Des portraits de l’ancien chef du conseil exécutif du Hezbollah, Hachem Safieddine, et de l’ancien secrétaire général du parti, Hassan Nasrallah, brandis par des habitants de la banlieue sud de Beyrouth, au premier jour de la trêve, le 27 novembre 2024. Photo d'archives Mohammad Yassine/L’Orient-Le Jour
Deux personnes suspectées d'espionnage au profit d'Israël ont été interpellées au Liban-Sud en début de semaine, a confirmé jeudi une source au sein de la Sûreté générale à L'Orient-Le Jour. Des médias locaux avaient décrit les deux suspects comme des « étrangers ». La source au sein de la SG a refusé de fournir plus de détails, soulignant que « l'enquête est en cours ».
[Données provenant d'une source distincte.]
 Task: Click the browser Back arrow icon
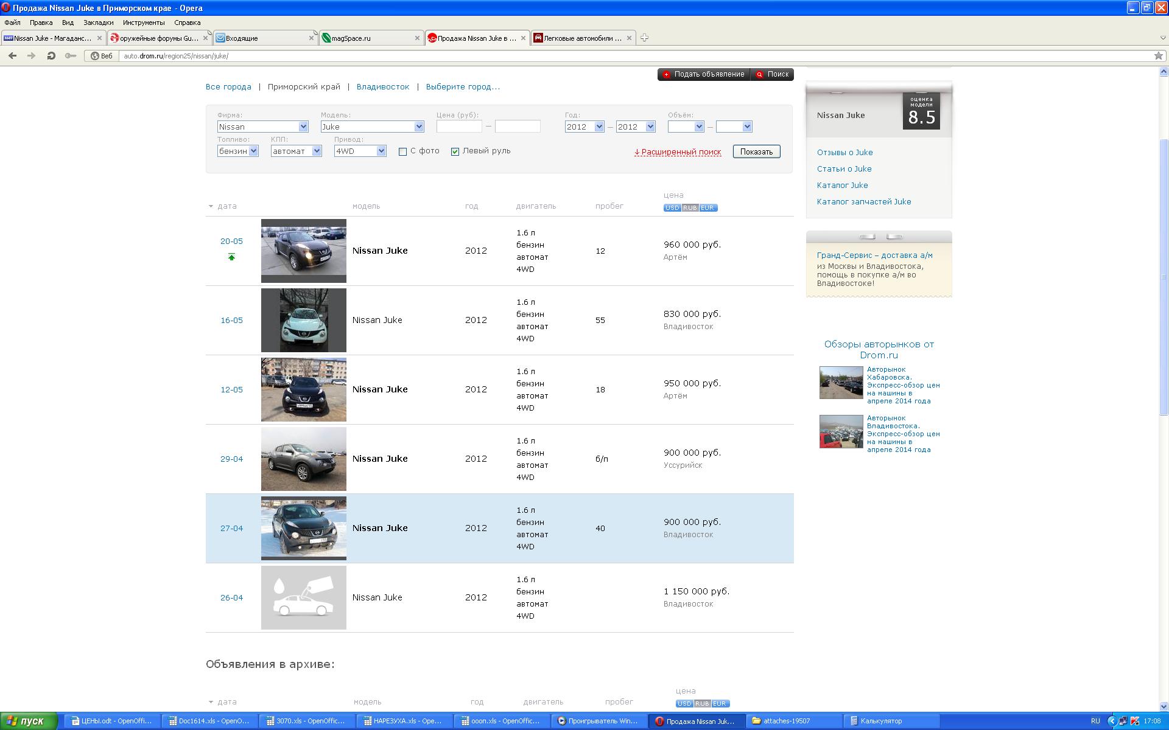(12, 55)
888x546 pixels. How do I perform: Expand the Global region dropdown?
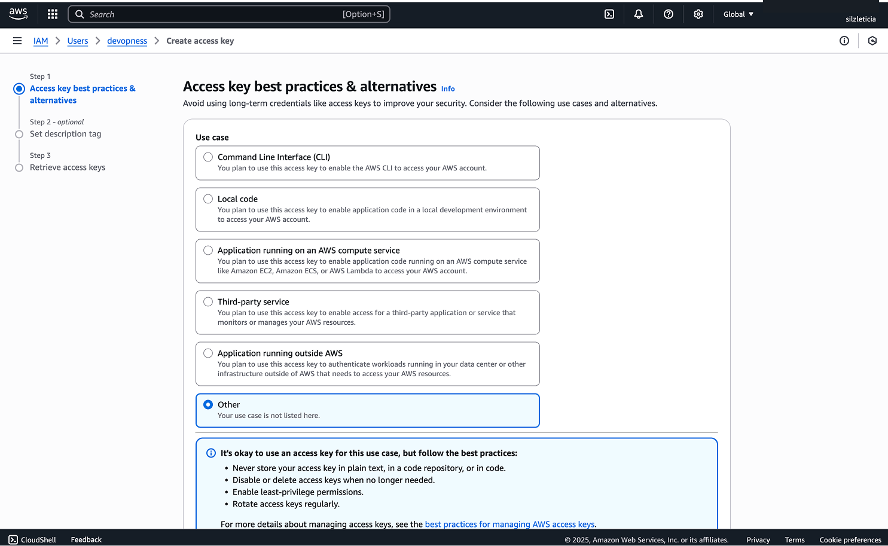pos(738,14)
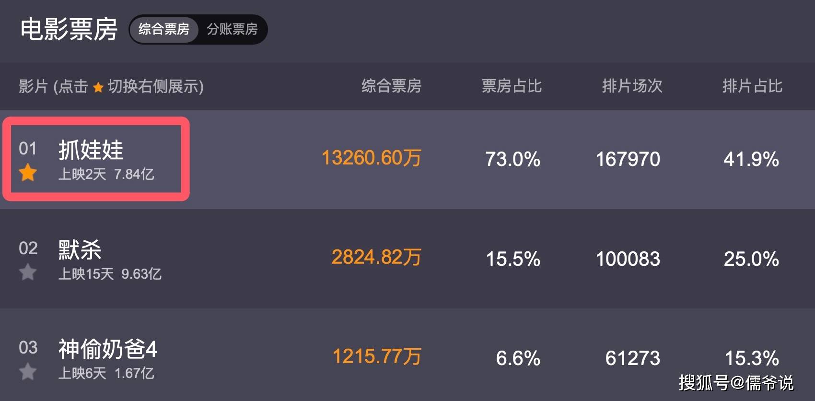Select the 13260.60万 box office figure
The height and width of the screenshot is (401, 815).
pyautogui.click(x=371, y=158)
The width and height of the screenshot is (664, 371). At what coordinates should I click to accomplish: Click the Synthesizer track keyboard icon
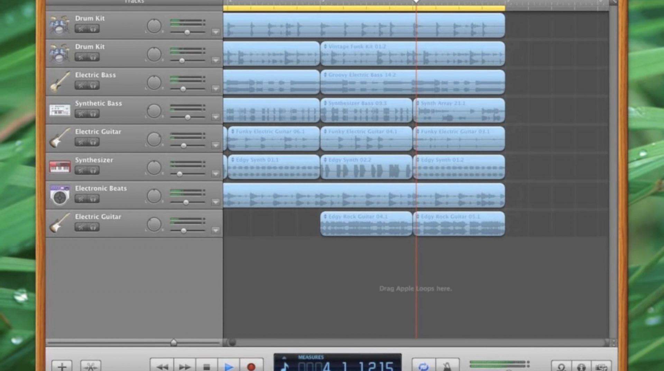click(59, 167)
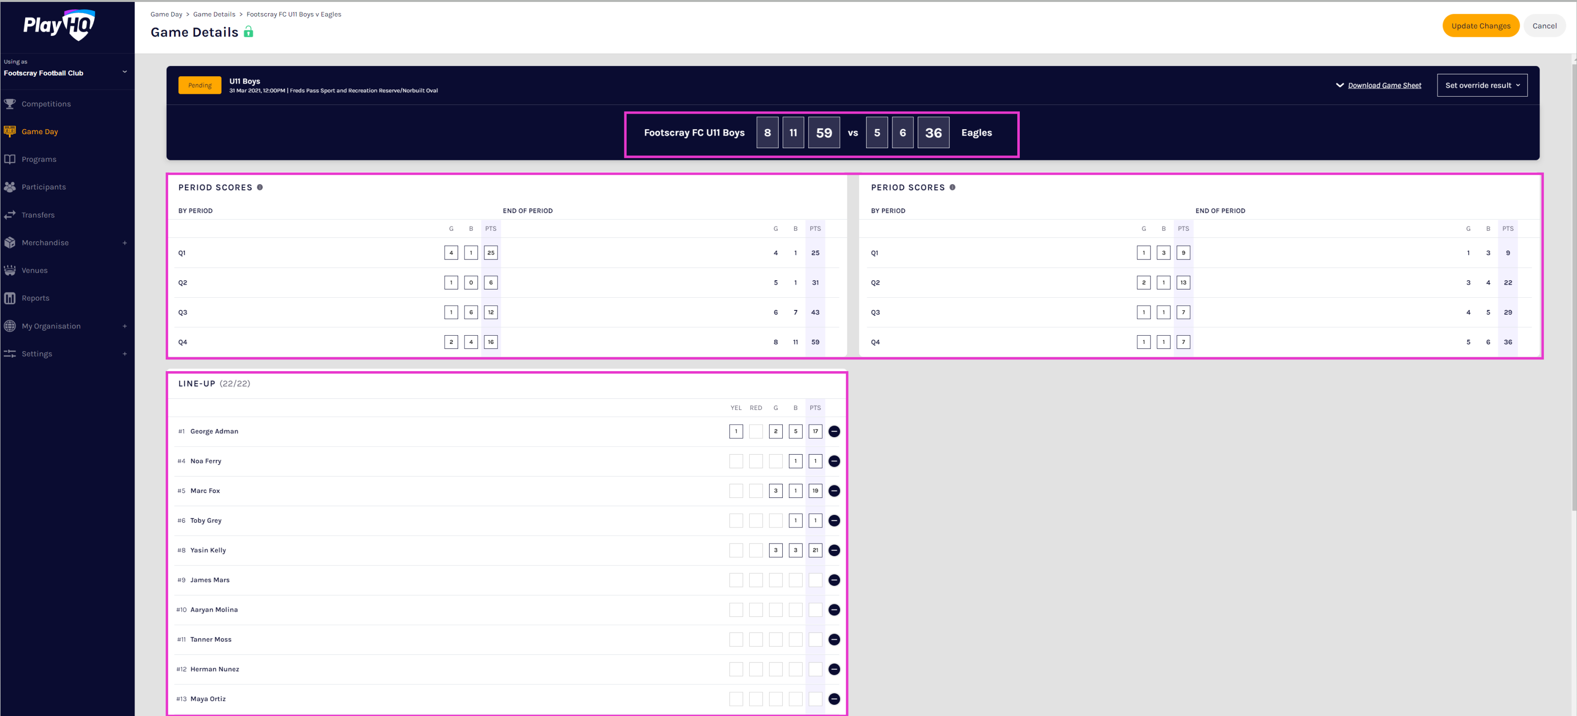
Task: Select the Settings menu item
Action: pyautogui.click(x=37, y=353)
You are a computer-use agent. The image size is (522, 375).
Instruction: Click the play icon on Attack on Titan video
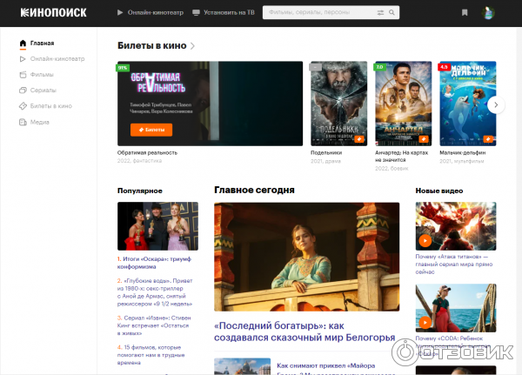(425, 240)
Ces informations font suite à l'arrestation confirmée par la Sûreté générale début février du suspect, A.M., originaire d'Ansar (Nabatiyé, au Liban-Sud). Sa famille, ainsi que la municipalité de son village l'ont désavoué et appelé à laisser la justice suivre son cours, après l'annonce de son arrestation ce week-end. Dans un communiqué, la famille avait annoncé qu'elle « désavouait » le suspect « après les allégations à son encontre. » « Nous condamnons fermement son acte honteux qui porte préjudice au village et au pays », a ajouté le texte, qui réclame « les peines les plus sévères ». La famille a affirmé qu'elle se portait partie civile devant les tribunaux. La municipalité d’Ansar avait également fait savoir qu’elle suivait l’affaire et souligné qu’elle « rejette catégoriquement toute forme de contact ou de relation avec l’ennemi israélien, quelles que soient les circonstances. »
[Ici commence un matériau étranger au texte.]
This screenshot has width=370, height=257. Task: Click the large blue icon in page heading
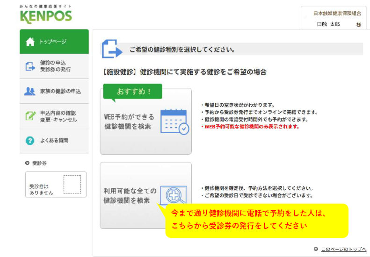(x=112, y=49)
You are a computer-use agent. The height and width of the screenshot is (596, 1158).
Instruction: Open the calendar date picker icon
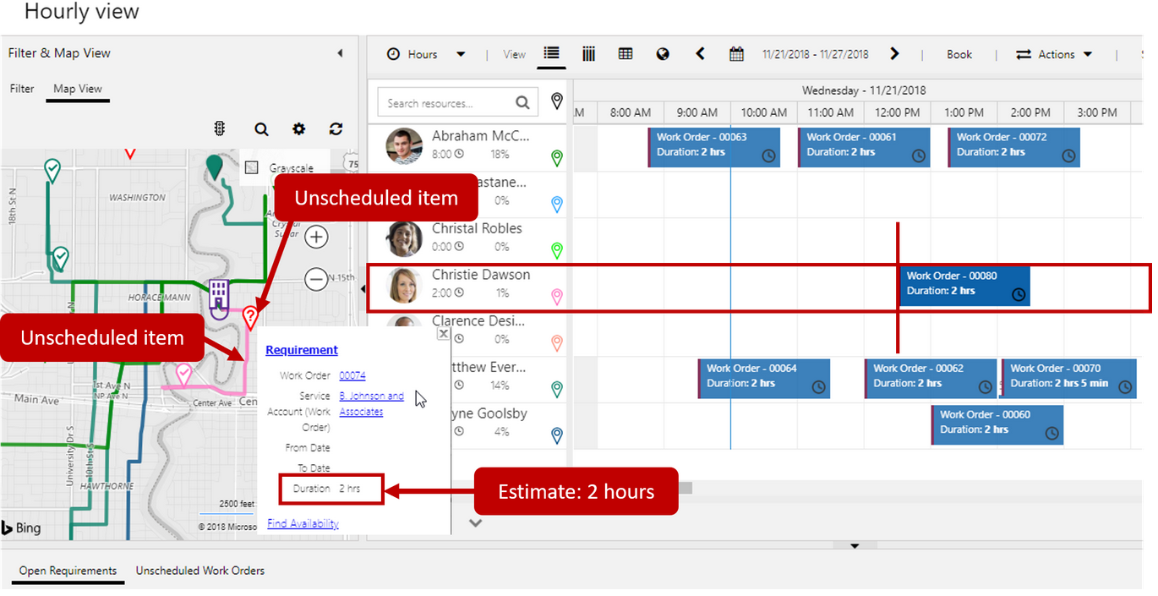click(x=735, y=54)
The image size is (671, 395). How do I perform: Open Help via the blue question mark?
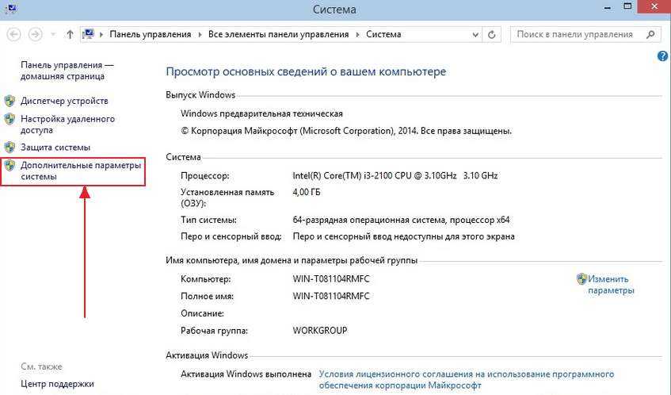pyautogui.click(x=663, y=56)
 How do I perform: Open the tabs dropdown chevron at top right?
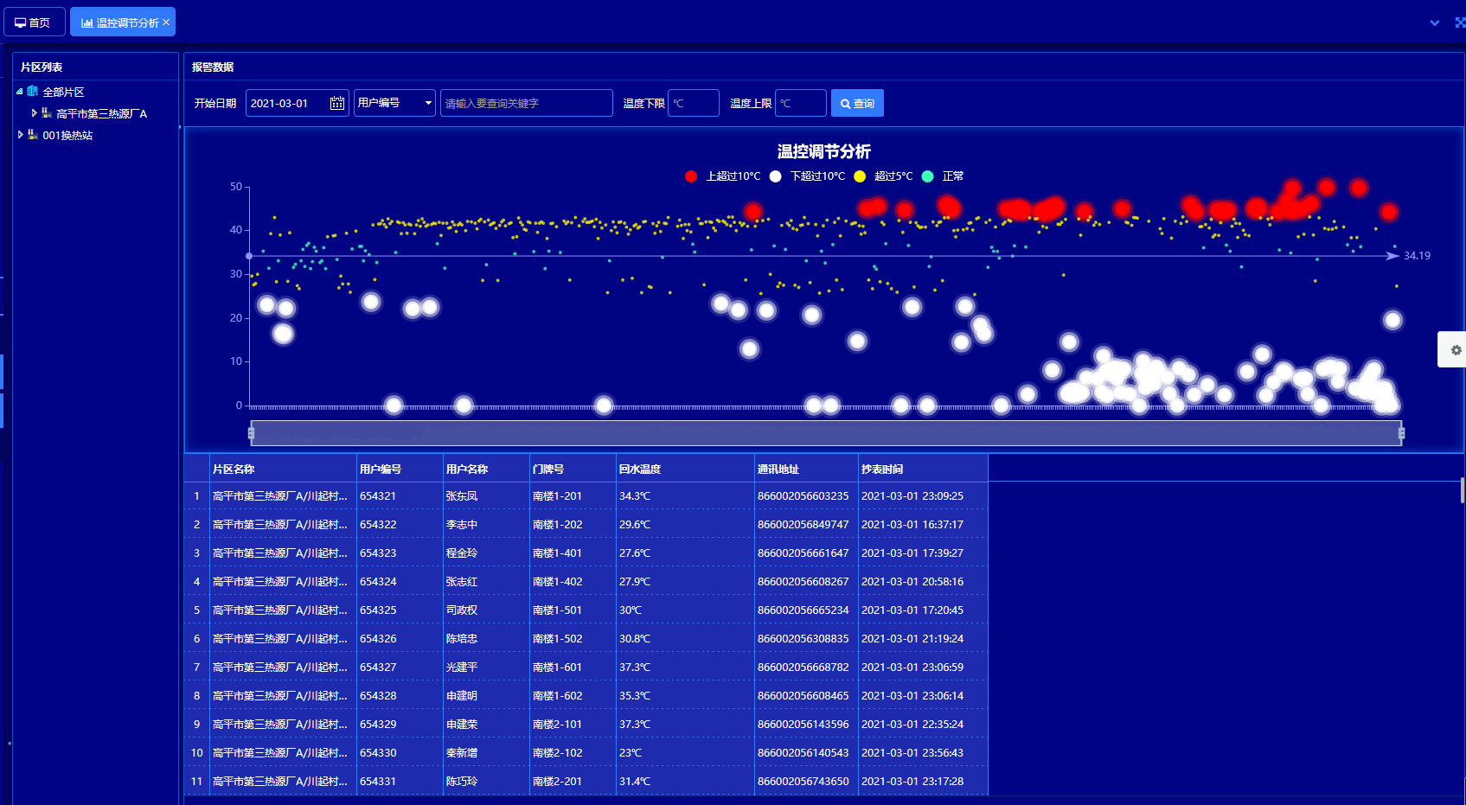1435,23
En octobre, les autorités libanaises avaient annoncé avoir arrêté 32 personnes reconnues coupables ou soupçonnées d’avoir transmis des informations à Israël en vue de cibler des dirigeants du Hezbollah, rapportait l’AFP, citant une source judiciaire.
La guerre à l'automne 2024 entre Israël et le Hezbollah a mis en lumière de grandes failles sécuritaires au sein de la formation chiite pro-iranienne, plusieurs membres de la formation ayant reconnu que l’armée israélienne avait réussi à infiltrer le parti et sa base populaire. Les assassinats de membres du parti se poursuivent presque quotidiennement depuis l'entrée en vigueur d'un cessez-le-feu fin novembre 2024, alimentant la psychose au sein de la base du parti.